To use a term from modern communications, who is Zooming who here? The NCAA, which washed its hands of regulating and watch-dogging the Name-Image-Likeness deals on each campus, is now taking charge again. I don’t think so.

The NCAA will be knee-capped by all the lawsuits coming its way, whether being sued for any number of things or serving as a material witness for all the different ways NIL money is now paid outside of its original guidelines.

Mack Brown has made it clear from the middle of last season, the confluence of the transfer portal and NIL money is destroying the one condition everyone was supposed to understand and abide by from the beginning.

College athletes can’t be paid to play or be paid per touchdown or 3-pointer. Yet, when players transfer to another school that has, one way or another, offered or implied NIL is money waiting for them, the entire system has broken down.

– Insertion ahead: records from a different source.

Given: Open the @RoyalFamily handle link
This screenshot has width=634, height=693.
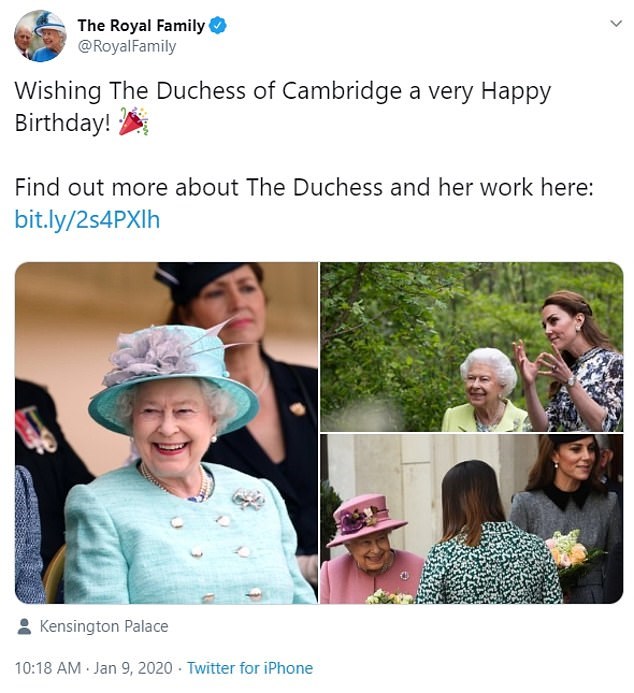Looking at the screenshot, I should pyautogui.click(x=126, y=46).
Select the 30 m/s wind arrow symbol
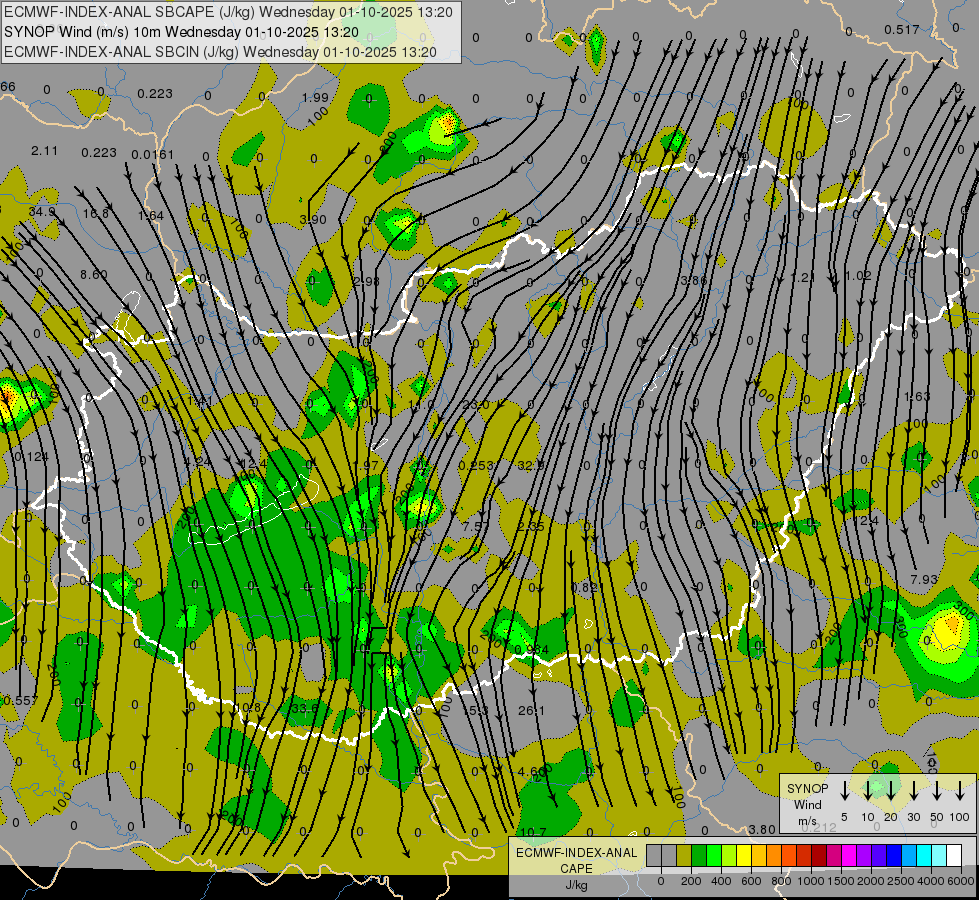This screenshot has height=900, width=979. [913, 792]
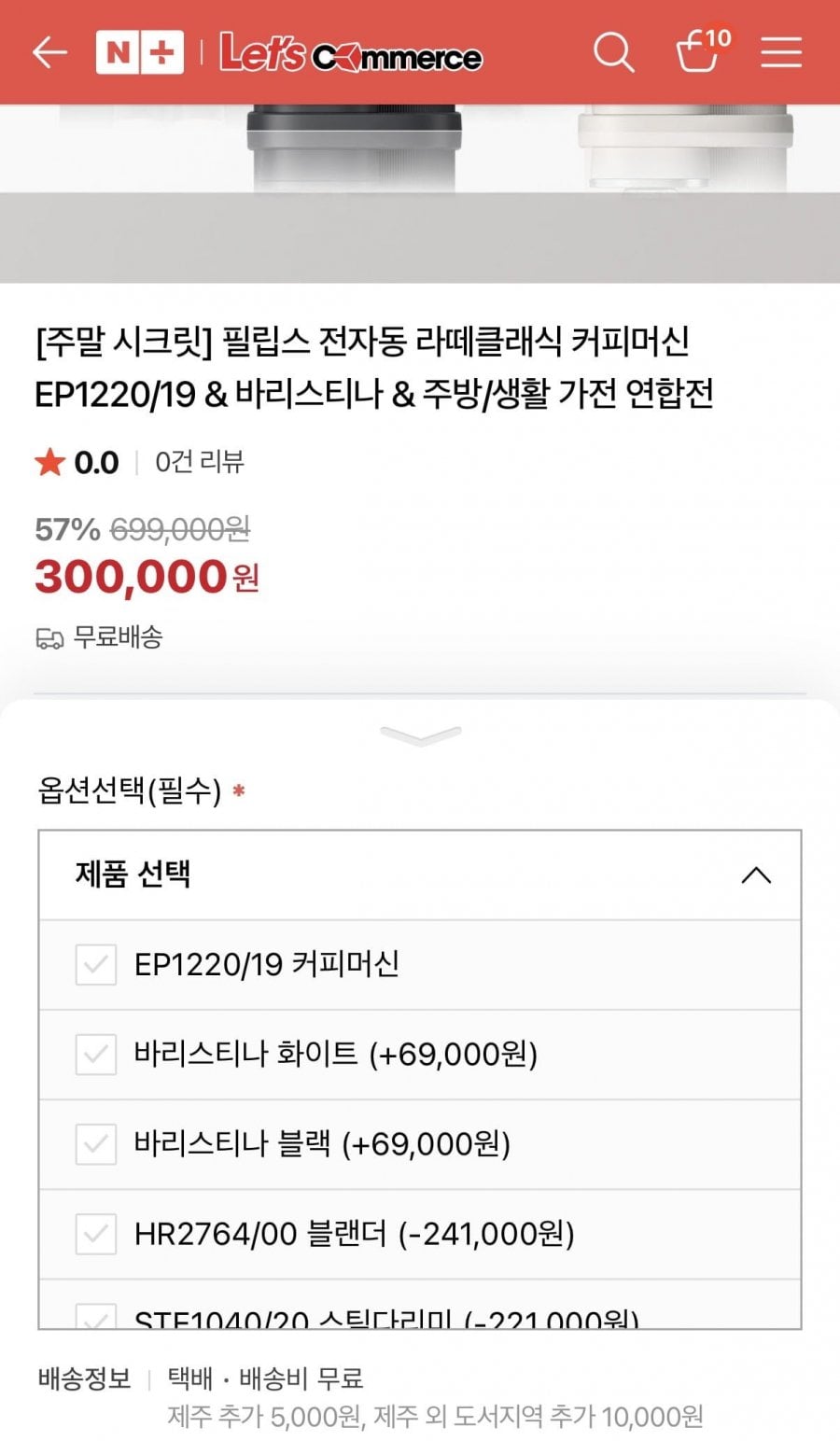Tap the back arrow icon
This screenshot has width=840, height=1441.
49,52
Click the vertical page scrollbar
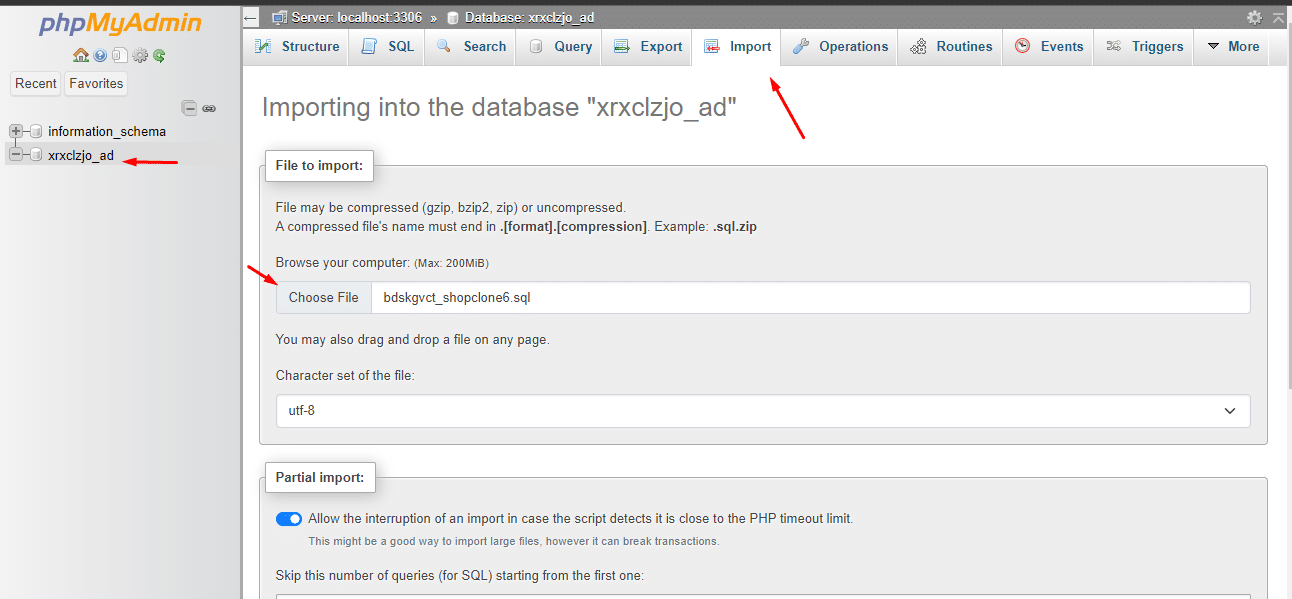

And it cannot change if wealthy alumni and corporate CEOs are answering with court injunctions, restraint of trade claims and enough money and moxie to create the gigantic legal mess the NCAA has been trying to avoid for years.

Collectives are rich alumni and companies joining together to create a war chest to buy the best players from high school or the transfer portal. And the athletes will be on their side if their predecessors made a bunch and the NCAA is blocking theirs.

The most egregious part of it is that some schools crossed the guidelines from the get-go. Coaches and administrators are explicitly not supposed to be involved in any way. Athletes can hire agents or make deals themselves with local businesses.

Right off the bat, BYU partnered with a protein bar company that paid every walk-on football player’s tuition, and the school associate athletic director openly told the media about his brokering the deal. Does it matter that they’re only walk-ons?

BYU is now small potatoes, with collectives paying millions into talent agencies like CAA in New York that funnel promised payments to star athletes at their schools. That sounds unfixable.